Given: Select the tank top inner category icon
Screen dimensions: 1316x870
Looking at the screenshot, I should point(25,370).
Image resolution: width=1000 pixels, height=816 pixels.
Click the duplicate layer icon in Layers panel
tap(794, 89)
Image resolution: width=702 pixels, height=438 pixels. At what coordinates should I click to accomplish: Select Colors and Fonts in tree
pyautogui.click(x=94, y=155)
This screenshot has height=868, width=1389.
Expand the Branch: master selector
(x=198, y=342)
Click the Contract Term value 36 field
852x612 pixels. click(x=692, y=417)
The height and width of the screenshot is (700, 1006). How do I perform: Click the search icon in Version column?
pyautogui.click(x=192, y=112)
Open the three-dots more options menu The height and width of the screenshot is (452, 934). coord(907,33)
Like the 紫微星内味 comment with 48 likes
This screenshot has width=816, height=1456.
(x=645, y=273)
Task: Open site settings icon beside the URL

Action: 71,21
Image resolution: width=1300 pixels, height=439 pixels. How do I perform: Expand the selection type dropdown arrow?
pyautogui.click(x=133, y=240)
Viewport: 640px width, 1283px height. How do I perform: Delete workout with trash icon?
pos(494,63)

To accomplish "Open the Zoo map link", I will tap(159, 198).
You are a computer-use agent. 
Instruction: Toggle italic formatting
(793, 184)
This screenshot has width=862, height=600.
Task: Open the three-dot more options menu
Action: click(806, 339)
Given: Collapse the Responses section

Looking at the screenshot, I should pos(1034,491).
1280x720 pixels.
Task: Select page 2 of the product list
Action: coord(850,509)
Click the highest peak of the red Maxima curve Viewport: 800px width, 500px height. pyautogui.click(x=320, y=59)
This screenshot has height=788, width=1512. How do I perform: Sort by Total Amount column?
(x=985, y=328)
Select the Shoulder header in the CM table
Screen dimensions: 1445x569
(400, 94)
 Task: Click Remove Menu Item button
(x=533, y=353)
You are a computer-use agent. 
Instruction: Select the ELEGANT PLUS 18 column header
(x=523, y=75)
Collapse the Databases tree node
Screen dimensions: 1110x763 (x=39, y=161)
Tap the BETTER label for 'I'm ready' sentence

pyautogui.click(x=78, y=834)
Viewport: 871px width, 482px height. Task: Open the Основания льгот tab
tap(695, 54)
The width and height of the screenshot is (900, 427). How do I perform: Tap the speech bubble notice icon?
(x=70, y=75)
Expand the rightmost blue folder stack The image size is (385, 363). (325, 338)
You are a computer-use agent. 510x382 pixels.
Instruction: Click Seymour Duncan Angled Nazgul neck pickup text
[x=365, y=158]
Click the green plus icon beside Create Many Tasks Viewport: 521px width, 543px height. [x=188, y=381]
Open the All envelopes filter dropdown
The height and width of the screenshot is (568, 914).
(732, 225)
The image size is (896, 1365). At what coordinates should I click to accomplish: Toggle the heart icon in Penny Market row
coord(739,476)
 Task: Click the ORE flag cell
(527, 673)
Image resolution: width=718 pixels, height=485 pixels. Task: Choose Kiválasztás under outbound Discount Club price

=== What is needed ===
For this exercise, retype each entry from above exactly as it stands.

=== Task response ===
Given: Select the tank top inner category icon
Screen dimensions: 1316x870
Looking at the screenshot, I should point(25,370).
Image resolution: width=1000 pixels, height=816 pixels.
Click the duplicate layer icon in Layers panel
tap(794, 89)
Image resolution: width=702 pixels, height=438 pixels. At what coordinates should I click to accomplish: Select Colors and Fonts in tree
pyautogui.click(x=94, y=155)
This screenshot has height=868, width=1389.
Expand the Branch: master selector
(x=198, y=342)
Click the Contract Term value 36 field
852x612 pixels. click(x=692, y=417)
The height and width of the screenshot is (700, 1006). How do I perform: Click the search icon in Version column?
pyautogui.click(x=192, y=112)
Open the three-dots more options menu The height and width of the screenshot is (452, 934). coord(907,33)
Like the 紫微星内味 comment with 48 likes
This screenshot has width=816, height=1456.
(x=645, y=273)
Task: Open site settings icon beside the URL

Action: 71,21
Image resolution: width=1300 pixels, height=439 pixels. How do I perform: Expand the selection type dropdown arrow?
pyautogui.click(x=133, y=240)
Viewport: 640px width, 1283px height. How do I perform: Delete workout with trash icon?
pos(494,63)

To accomplish "Open the Zoo map link", I will tap(159, 198).
You are a computer-use agent. 
Instruction: Toggle italic formatting
(793, 184)
This screenshot has width=862, height=600.
Task: Open the three-dot more options menu
Action: click(806, 339)
Given: Collapse the Responses section

Looking at the screenshot, I should pos(1034,491).
1280x720 pixels.
Task: Select page 2 of the product list
Action: coord(850,509)
Click the highest peak of the red Maxima curve Viewport: 800px width, 500px height. pyautogui.click(x=320, y=59)
This screenshot has height=788, width=1512. How do I perform: Sort by Total Amount column?
(x=985, y=328)
Select the Shoulder header in the CM table
Screen dimensions: 1445x569
(400, 94)
 Task: Click Remove Menu Item button
(x=533, y=353)
You are a computer-use agent. 
Instruction: Select the ELEGANT PLUS 18 column header
(x=523, y=75)
Collapse the Databases tree node
Screen dimensions: 1110x763 (x=39, y=161)
Tap the BETTER label for 'I'm ready' sentence

pyautogui.click(x=78, y=834)
Viewport: 871px width, 482px height. Task: Open the Основания льгот tab
tap(695, 54)
The width and height of the screenshot is (900, 427). How do I perform: Tap the speech bubble notice icon?
(x=70, y=75)
Expand the rightmost blue folder stack The image size is (385, 363). (325, 338)
You are a computer-use agent. 510x382 pixels.
Instruction: Click Seymour Duncan Angled Nazgul neck pickup text
[x=365, y=158]
Click the green plus icon beside Create Many Tasks Viewport: 521px width, 543px height. [x=188, y=381]
Open the All envelopes filter dropdown
The height and width of the screenshot is (568, 914).
(732, 225)
The image size is (896, 1365). At what coordinates should I click to accomplish: Toggle the heart icon in Penny Market row
coord(739,476)
 Task: Click the ORE flag cell
(527, 673)
Image resolution: width=718 pixels, height=485 pixels. Task: Choose Kiválasztás under outbound Discount Club price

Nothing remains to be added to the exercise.